The minister proposed an action plan for the implementation of the policy prepared by the Department of Logistics, which comes under the Commerce Ministry.

"The draft policy has been prepared in consultation with the ministries of railways, road transport and highways, shipping, and civil aviation. Forty-six partnering government agencies (PGAs) inputs were analysed in detail for consideration in the policy," the commerce ministry said in a statement.

Goyal has asked these four ministries to work with each other to bring down India's logistics costs from the current 14 percent of the gross domestic product (GDP) to 9 percent.

"In the meeting, all aspects of logistics related to railways, civil aviation, shipping and inland waterways, road transport, ropeways warehousing and cold chain were discussed in detail," the release said.

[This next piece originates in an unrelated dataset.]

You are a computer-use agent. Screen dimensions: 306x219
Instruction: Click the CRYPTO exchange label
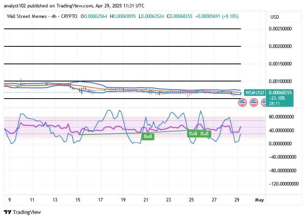coord(69,16)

The minister also directed line ministries to ensure that foodgrains, fruits and vegetables reach from farm to market with a minimum wastage of time.

He also said that a central scheme for cold chain across the country, especially for fruits, vegetables and perishables, may be made part of the action plan of the draft logistics policy so that it improves efficiency and reduces the loss of farmer's produce.

"During the review meeting issues relating to rail freight rationalization and freight policy for dedicated freight corridor, having immediate implications for modal shift, were discussed at length," the release said.

Goyal also directed that the logistics department must be a part of consultation process whenever any new road, railway, airport and shipping port project is being considered to ensure holistic planning.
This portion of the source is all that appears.